Na segunda fase do XVI Exame de Ordem Unificado, aplicada em 17/05/2015, a 
Peça Processual pedida foi uma Contestação.
Para melhor compreensão do tema, peço que leia o enunciado e o gabarito comentado, 
na íntegra, apresentados a seguir.
Depois disso, já pode começar a fazer!
Exame OAB – Contestação
(XVI Exame de Ordem Unificado – Prova Prático-Profissional – Aplicada em 
17/05/2015)
Enunciado
João andava pela calçada da rua onde morava, no Rio de Janeiro, quando foi atingido 
na cabeça por um pote de vidro lançado da janela do apartamento 601 do edifício do 
Condomínio Bosque das Araras, cujo síndico é o Sr. Marcelo Rodrigues.

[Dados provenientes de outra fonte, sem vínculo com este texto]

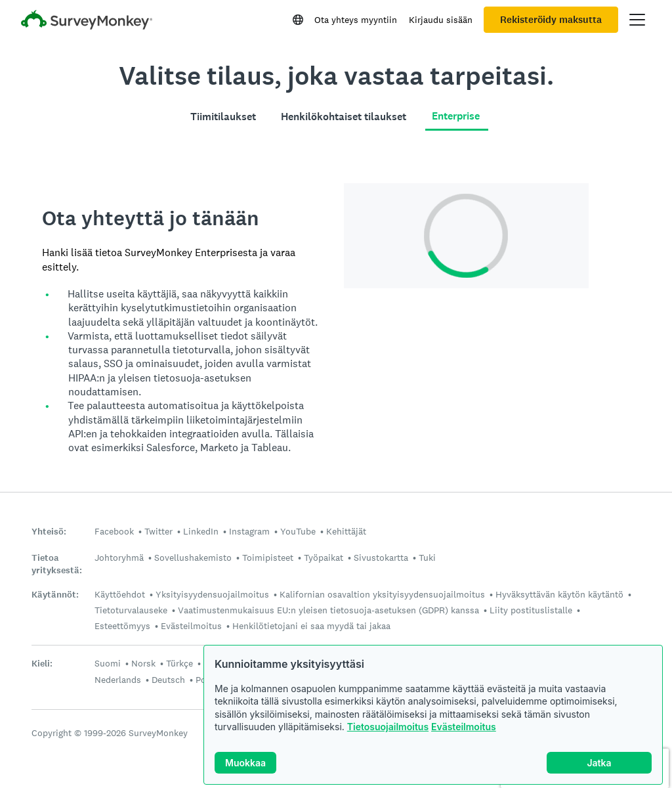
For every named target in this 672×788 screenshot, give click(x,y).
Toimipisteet (268, 558)
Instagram (249, 531)
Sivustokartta (381, 558)
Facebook (114, 531)
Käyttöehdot (119, 594)
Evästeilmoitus (463, 726)
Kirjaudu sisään (440, 20)
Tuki (427, 558)
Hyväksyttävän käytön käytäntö (559, 594)
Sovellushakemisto (193, 558)
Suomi (108, 663)
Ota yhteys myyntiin (356, 20)
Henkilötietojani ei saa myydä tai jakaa (311, 626)
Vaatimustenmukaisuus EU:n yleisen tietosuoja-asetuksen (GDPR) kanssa (328, 610)
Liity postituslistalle (531, 610)
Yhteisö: (49, 531)
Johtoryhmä (119, 558)
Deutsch (168, 680)
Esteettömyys (122, 626)
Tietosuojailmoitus (388, 726)
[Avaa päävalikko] (637, 20)
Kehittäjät (346, 531)
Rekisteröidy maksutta (551, 20)
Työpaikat (324, 558)
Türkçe (179, 663)
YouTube (298, 531)
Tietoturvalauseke (131, 610)
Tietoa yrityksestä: (56, 564)
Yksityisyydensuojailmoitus (212, 594)
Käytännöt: (55, 594)
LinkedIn (201, 531)
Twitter (158, 531)
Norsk (143, 663)
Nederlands (117, 680)
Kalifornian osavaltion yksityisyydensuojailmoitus (382, 594)
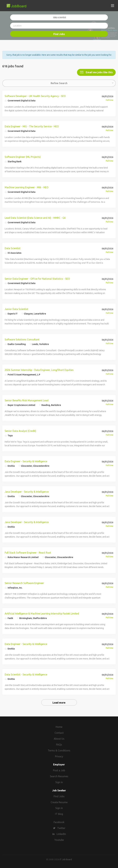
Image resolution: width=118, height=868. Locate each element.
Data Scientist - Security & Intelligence (26, 674)
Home (59, 727)
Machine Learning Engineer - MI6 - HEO (26, 187)
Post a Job (59, 770)
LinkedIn (61, 834)
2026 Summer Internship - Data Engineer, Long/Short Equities (39, 370)
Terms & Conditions (59, 750)
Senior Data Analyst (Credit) (20, 431)
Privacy (59, 756)
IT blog (59, 813)
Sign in (59, 782)
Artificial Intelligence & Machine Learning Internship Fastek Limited (42, 613)
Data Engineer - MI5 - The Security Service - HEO (32, 126)
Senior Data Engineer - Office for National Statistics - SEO (37, 278)
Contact (59, 733)
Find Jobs (59, 34)
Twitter (61, 828)
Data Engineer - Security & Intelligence (26, 461)
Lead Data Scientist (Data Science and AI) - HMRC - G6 (35, 217)
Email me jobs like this (99, 72)
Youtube (59, 839)
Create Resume (59, 802)
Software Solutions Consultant (22, 339)
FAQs (59, 744)
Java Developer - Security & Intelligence (27, 492)
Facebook (59, 822)
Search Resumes (59, 776)
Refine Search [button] (59, 83)
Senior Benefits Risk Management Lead (26, 400)
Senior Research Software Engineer (24, 583)
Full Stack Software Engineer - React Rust (28, 552)
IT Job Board (66, 859)
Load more (59, 703)
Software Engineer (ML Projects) (23, 156)
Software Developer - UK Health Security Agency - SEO (35, 96)
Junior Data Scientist (16, 309)
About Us (59, 738)
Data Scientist (13, 248)
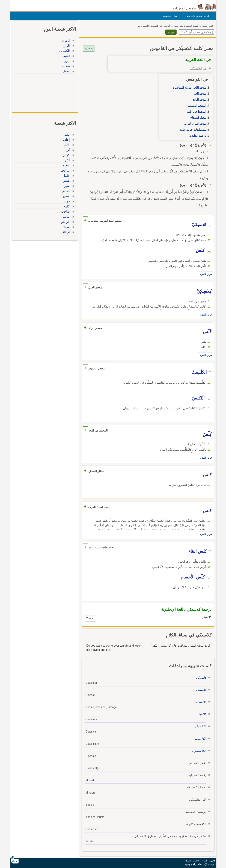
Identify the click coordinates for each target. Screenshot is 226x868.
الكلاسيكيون (198, 751)
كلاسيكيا (200, 714)
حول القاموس (169, 16)
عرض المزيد (205, 274)
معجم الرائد (198, 99)
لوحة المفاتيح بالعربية (197, 16)
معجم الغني (198, 93)
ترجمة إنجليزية (197, 135)
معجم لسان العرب (194, 124)
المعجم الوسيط (196, 105)
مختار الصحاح (197, 118)
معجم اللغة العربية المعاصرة (188, 88)
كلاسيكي (200, 678)
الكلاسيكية (199, 739)
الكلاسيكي (199, 726)
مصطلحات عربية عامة (192, 130)
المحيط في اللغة (195, 112)
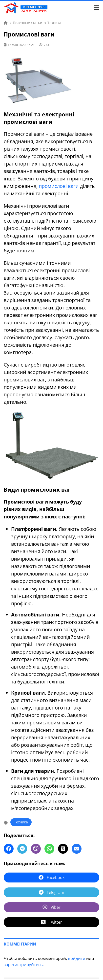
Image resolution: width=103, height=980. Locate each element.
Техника (21, 822)
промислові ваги (59, 186)
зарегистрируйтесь (23, 964)
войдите (76, 958)
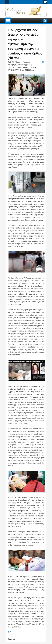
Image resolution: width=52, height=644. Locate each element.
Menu (7, 2)
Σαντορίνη (11, 68)
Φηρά (22, 70)
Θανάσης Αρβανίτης (24, 65)
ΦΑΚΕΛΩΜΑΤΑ (13, 70)
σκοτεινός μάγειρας (23, 68)
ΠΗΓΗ (10, 632)
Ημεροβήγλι (12, 65)
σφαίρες (34, 68)
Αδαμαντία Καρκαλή (22, 62)
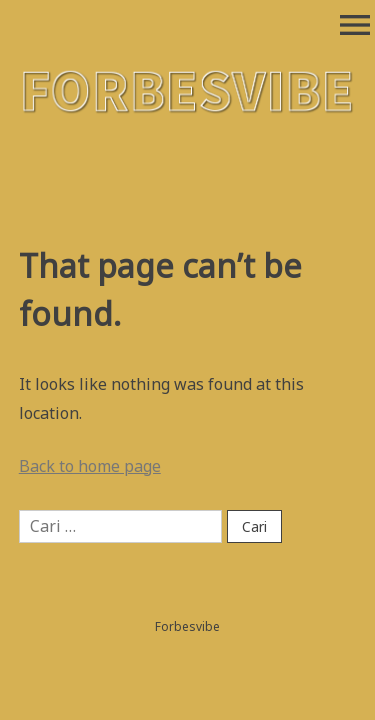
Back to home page (90, 466)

João desmaiou com o impacto, sendo socorrido por transeuntes que contataram o 
Corpo de Bombeiros, que o transferiu, de imediato,via ambulância, para o Hospital 
Municipal X. Lá chegando, João foi internado e submetido a exames e, em seguida, 
a uma cirurgia para estagnar a hemorragia interna sofrida.
João, caminhoneiro autônomo que tem como principal fonte de renda a contrata-
ção de fretes, permaneceu internado por 30 dias, deixando de executar contratos já 
negociados. A internação de João, nesse período, causou uma perda de R$ 20 mil.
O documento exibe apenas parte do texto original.